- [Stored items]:
---------------
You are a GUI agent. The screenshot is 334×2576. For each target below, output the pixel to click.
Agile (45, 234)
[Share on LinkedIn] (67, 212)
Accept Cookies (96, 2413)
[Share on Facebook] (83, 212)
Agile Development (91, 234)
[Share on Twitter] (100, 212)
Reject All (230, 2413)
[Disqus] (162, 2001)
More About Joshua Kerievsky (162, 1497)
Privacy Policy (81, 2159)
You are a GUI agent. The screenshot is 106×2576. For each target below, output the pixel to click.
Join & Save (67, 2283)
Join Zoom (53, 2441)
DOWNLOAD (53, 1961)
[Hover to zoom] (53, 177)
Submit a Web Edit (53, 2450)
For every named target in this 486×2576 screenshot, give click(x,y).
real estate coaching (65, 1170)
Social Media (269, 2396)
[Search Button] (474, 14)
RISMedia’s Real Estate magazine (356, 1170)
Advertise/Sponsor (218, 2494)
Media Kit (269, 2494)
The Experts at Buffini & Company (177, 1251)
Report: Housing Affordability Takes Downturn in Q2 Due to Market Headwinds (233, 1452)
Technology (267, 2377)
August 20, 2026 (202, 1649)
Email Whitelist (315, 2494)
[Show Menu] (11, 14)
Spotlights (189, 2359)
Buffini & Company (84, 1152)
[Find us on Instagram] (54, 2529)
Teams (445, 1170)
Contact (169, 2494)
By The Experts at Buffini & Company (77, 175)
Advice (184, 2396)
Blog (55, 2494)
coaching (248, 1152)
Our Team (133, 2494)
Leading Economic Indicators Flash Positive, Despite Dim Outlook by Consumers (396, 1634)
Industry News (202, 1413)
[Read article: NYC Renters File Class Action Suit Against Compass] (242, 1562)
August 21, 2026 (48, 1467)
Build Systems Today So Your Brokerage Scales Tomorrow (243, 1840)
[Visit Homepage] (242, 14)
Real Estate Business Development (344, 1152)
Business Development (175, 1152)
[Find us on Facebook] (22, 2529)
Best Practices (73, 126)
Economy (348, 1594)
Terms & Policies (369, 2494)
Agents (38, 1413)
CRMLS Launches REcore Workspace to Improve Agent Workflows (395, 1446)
---------------
- [PROBLEM STATEMENT]:
What are the lines, exactly as written above, from the line with "[Share on Twitter] (100, 212)" to the line with "real estate coaching (65, 1170)", both included? Output only those.

- [COMPLETED TASK]:
[Share on Twitter] (100, 212)
Reject All (230, 2413)
[Disqus] (162, 2001)
More About Joshua Kerievsky (162, 1497)
Privacy Policy (81, 2159)
You are a GUI agent. The screenshot is 106×2576. For each target below, output the pixel to click.
Join & Save (67, 2283)
Join Zoom (53, 2441)
DOWNLOAD (53, 1961)
[Hover to zoom] (53, 177)
Submit a Web Edit (53, 2450)
For every named target in this 486×2576 screenshot, give click(x,y).
real estate coaching (65, 1170)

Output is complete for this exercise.